What a good number looks like

We test every candidate metric against four questions:

Does the business already care about it? The number should be one your team would recognise on a Monday — hours spent, cost per case, error rate, time-to-answer. Not a metric we invented to make AI look good.
Can it move in weeks, not quarters? A pilot has two weeks. “Revenue” is real but too slow and too noisy. “Minutes to process one invoice” moves now and points at revenue.
Can you measure it without us? If only we can compute the number, you can’t trust it. We pick something your own team can re-measure after we’re gone.
Does it translate to money, time, or risk? The number has to ladder up to something that matters: hours given back, money saved, mistakes avoided.

Method note — the counting rules Same definition before and after. A fresh sample the system hasn’t seen. A human checks a slice of the results. We write down the sample size and the caveats next to the number — a win on 400 cases means something; a win on 4 means nothing.

A number that passes all four usually sounds boring. That’s the point. Boring and countable beats exciting and vague.

1 One number, agreed before the build, measured the same way before and after — on a sample the system has never seen.

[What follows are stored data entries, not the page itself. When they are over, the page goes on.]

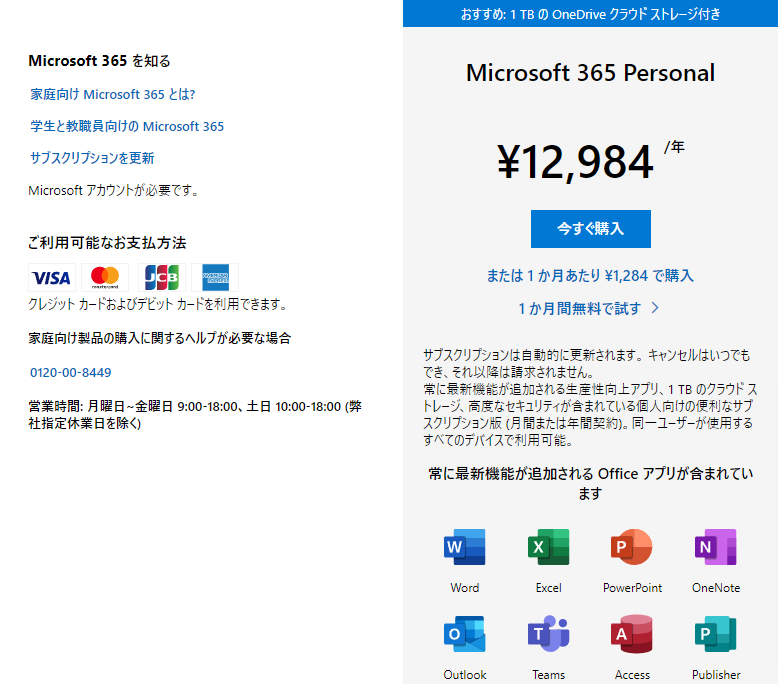Image resolution: width=778 pixels, height=684 pixels.
Task: Click the 0120-00-8449 phone number
Action: (x=70, y=373)
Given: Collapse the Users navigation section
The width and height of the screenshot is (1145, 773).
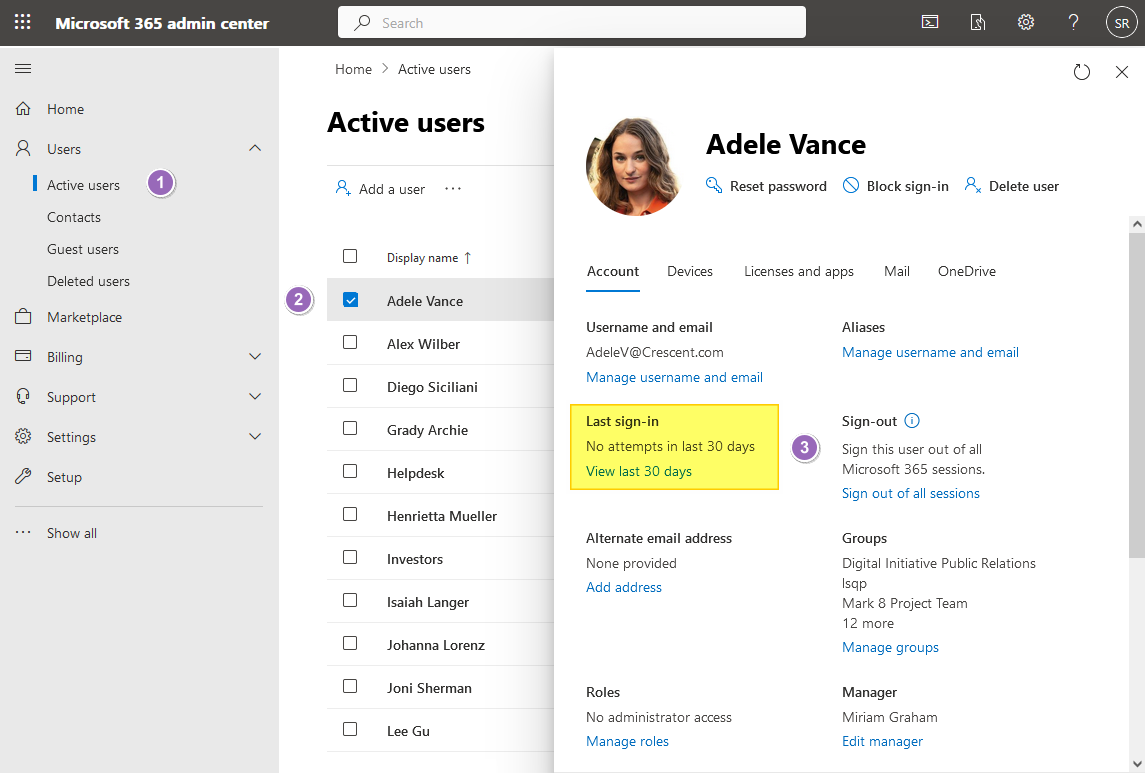Looking at the screenshot, I should [255, 148].
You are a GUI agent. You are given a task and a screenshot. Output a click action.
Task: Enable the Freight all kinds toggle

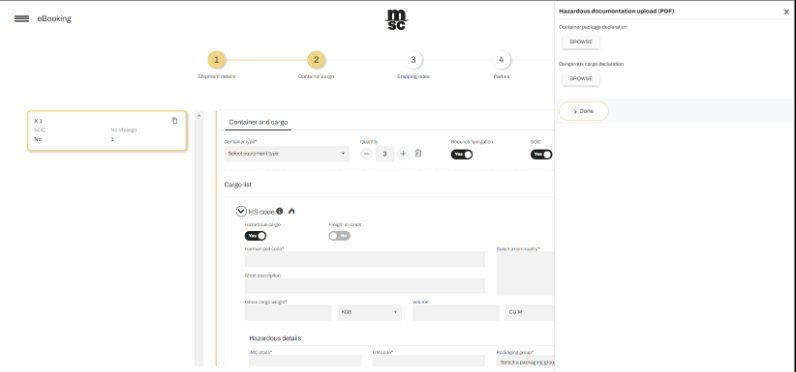339,236
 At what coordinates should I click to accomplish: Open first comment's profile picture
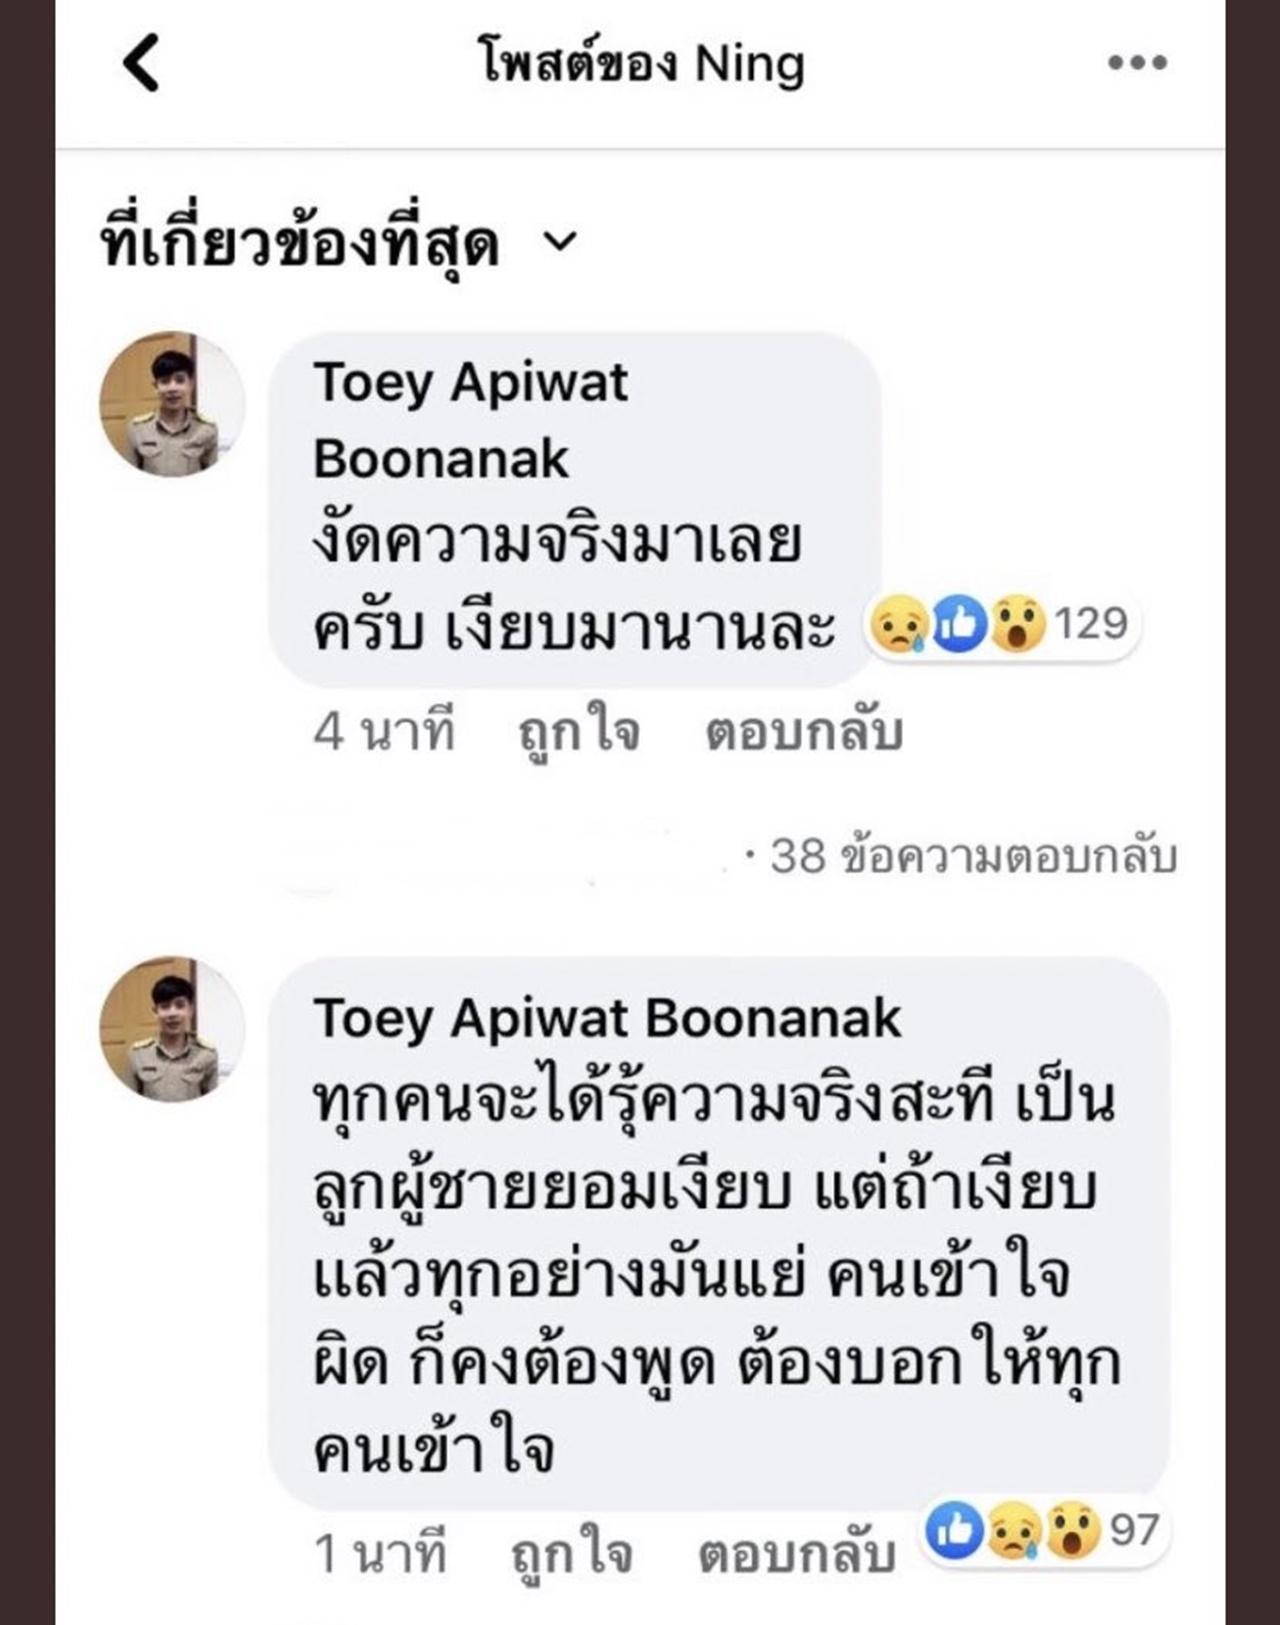tap(172, 404)
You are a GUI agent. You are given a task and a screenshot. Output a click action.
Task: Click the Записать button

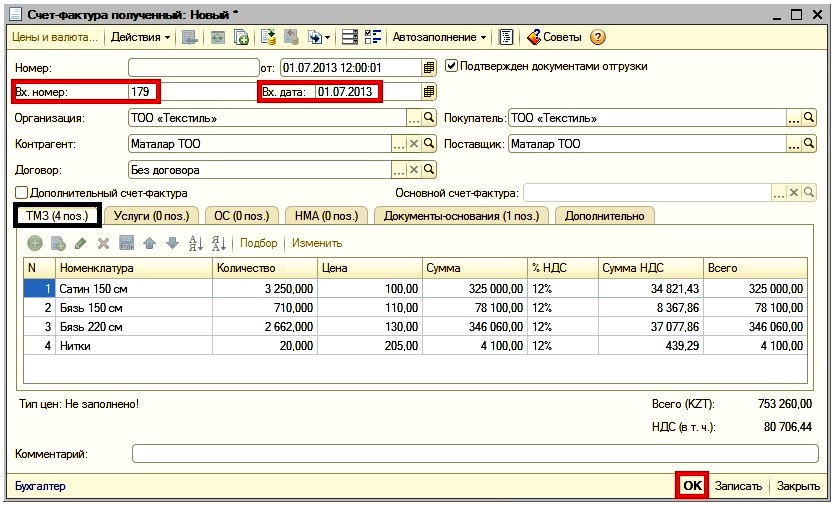point(739,486)
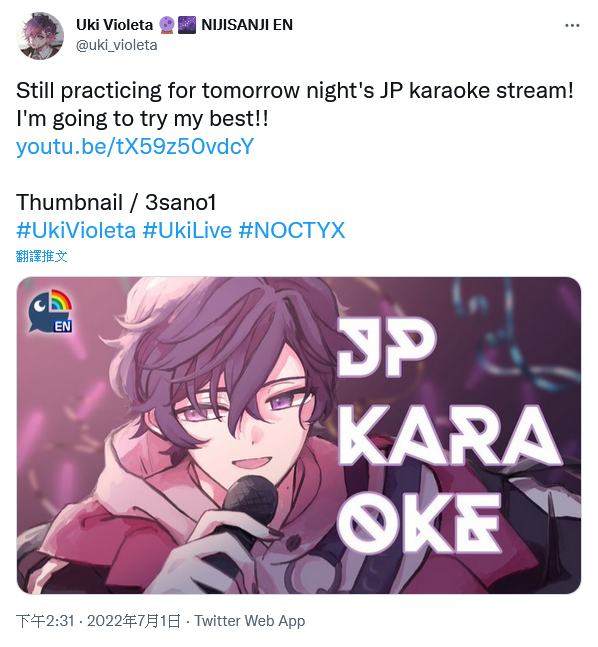This screenshot has height=647, width=598.
Task: Open the three-dot more options menu
Action: coord(572,26)
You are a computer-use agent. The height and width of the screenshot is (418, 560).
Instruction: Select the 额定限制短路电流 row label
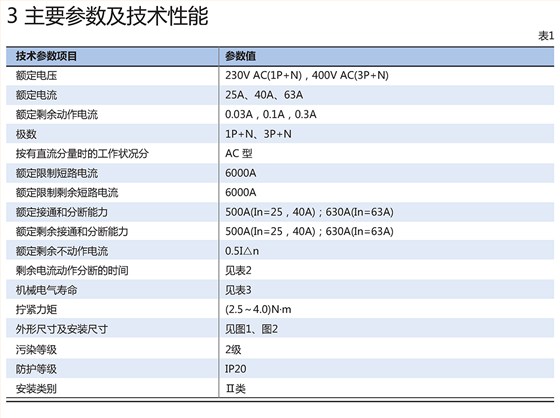pyautogui.click(x=56, y=173)
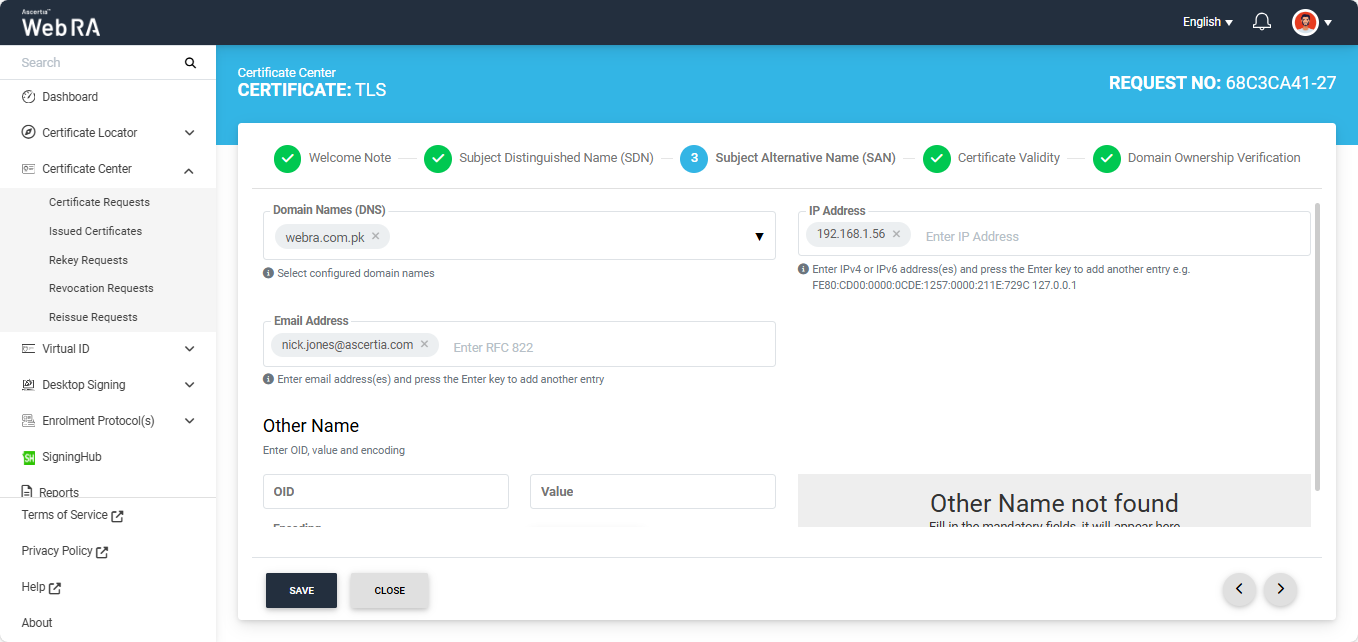Collapse the Certificate Center section

[189, 170]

The vanity metrics we refuse

Some numbers look like progress and measure nothing useful:

Model accuracy on a clean test set. Your data is not clean. A model that scores 95% on a tidy benchmark can fall apart on your real Tuesday inputs.
Benchmark scores. “Beats GPT-X on Y” is a press release, not a business outcome. Nobody’s afternoon got shorter because of it.
Engagement / usage. People clicking the AI thing is not people getting work done faster. We measure the work, not the tool.
A single cherry-picked example. One amazing output proves the system can be right, not that it usually is. We measure over a sample, never an anecdote.

How we count it honestly

Once the number is chosen, the integrity is in the counting. We write down, in advance, what would count as a failure. Naming the stop condition before we start is how we keep ourselves honest when we’re tempted to round a disappointing result up to a success.

An example

Take invoice processing. The tempting metric is “extraction accuracy.” The honest one is minutes of human time per invoice, measured over a real batch, because that’s what the business feels and what your team can re-measure themselves. Accuracy is a means; the minutes are the number. If the minutes drop and the error rate holds, that’s a real win you can bank — not a benchmark you have to take on faith.

Why this protects you

Agreeing the number up front moves the power to you. You’re not being sold a feeling about AI; you’re being shown a measurement you helped define and can reproduce. It’s also why we can offer a guarantee: when “did it work” has one clear answer, we’re comfortable tying our final invoice to it.